Laos: Villagers concerned over Pak Lay dam as relocation and compensation plans remain unclear
Pak Lay is the latest hydropower project approved by the Lao government as part of its plan to turn the country into a hydroelectric powerhouse in Southeast Asia.
Thus, Pak Lay is the fourth hydropower project approved of the 11 projects planned for the mainstream of the lower Mekong River. The first three dams are the also highly controversial Don Sahong, Xayaburi, and Pak Beng projects.
Even though the project has been on the table since 2007, the Lao government officially notified the Mekong River Commission (MRC), a governing body that manages the transboundary impacts in the Mekong River, of its intention to construct the Pak Lay dam on the mainstream of the Mekong River in June 2018.

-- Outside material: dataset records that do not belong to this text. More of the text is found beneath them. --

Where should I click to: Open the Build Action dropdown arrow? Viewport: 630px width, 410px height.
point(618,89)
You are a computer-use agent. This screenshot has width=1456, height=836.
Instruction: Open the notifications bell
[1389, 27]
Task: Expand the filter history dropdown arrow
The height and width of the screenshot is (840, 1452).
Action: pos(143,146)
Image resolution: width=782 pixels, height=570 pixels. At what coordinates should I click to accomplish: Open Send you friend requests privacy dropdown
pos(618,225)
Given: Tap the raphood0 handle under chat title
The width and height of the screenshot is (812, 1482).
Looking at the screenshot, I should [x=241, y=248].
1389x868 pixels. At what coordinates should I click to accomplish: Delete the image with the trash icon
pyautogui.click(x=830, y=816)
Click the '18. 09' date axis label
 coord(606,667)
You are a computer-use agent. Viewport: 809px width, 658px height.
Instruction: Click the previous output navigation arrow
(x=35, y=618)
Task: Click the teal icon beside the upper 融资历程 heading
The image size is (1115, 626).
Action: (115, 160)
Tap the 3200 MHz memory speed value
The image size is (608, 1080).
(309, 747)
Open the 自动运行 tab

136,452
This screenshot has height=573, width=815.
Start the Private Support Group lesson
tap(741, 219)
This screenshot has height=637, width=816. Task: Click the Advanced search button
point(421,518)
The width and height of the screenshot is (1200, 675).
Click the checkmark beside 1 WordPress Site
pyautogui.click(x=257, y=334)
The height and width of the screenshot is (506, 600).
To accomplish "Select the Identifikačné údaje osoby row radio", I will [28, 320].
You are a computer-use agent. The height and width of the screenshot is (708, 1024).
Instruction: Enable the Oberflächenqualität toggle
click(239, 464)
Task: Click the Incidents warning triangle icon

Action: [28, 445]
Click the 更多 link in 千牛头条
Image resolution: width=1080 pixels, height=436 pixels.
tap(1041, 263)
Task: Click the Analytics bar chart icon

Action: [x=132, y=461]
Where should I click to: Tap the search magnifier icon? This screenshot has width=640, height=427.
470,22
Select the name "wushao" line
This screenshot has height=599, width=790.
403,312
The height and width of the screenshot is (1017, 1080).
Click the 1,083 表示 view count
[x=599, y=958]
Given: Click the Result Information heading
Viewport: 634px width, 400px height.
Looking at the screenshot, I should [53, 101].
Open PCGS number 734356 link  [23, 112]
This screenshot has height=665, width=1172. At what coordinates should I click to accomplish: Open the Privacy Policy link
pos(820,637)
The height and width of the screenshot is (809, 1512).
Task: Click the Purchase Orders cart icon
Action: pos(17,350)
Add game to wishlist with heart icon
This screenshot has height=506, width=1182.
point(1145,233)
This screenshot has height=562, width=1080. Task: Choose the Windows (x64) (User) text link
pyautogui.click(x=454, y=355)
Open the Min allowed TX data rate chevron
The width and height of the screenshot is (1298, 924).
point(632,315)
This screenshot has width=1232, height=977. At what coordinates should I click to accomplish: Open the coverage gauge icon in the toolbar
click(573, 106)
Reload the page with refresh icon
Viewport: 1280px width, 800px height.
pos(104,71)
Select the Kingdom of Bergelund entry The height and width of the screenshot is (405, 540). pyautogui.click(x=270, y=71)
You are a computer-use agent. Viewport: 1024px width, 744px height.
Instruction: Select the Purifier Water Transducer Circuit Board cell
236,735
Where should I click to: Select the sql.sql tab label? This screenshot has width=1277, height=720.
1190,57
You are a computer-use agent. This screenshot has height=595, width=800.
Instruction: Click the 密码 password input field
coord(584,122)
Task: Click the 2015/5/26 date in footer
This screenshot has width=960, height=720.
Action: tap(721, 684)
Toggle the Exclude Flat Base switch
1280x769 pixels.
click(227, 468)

Following the announcement, several international organizations have shown their concern due to the environmental and social impacts of the project. First, the dam will further compound the impacts of the existing dams on the Mekong mainstream. A study conducted by the MRC and released in February 2018 stated that the dams “pose a serious threat to the ecological health and economic vitality of the region”. Impacts include a 30-40% decrease in Mekong fisheries by 2040 and a 97% reduction in the sediment load reaching the Mekong Delta, the organizations say.
Save the Mekong Coalition has also warned that the ‘Transboundary Environmental and Social Impact Assessment Report’ for the Pak Lay dam project has been copied and pasted up to 90% from that of the Pak Beng project, and that the report only changes the site name and location of the project.
The project will also affect more than 22.000 people directly and indirectly, according to the Mekong River Commission. However, officials quoted by Radio Free Asia said that at least 1,000 families from 20-some villages will be forced to relocate. According to International Rivers, the dam will also affect communities in Thailand, since it will be located around 100 kilometres from the border.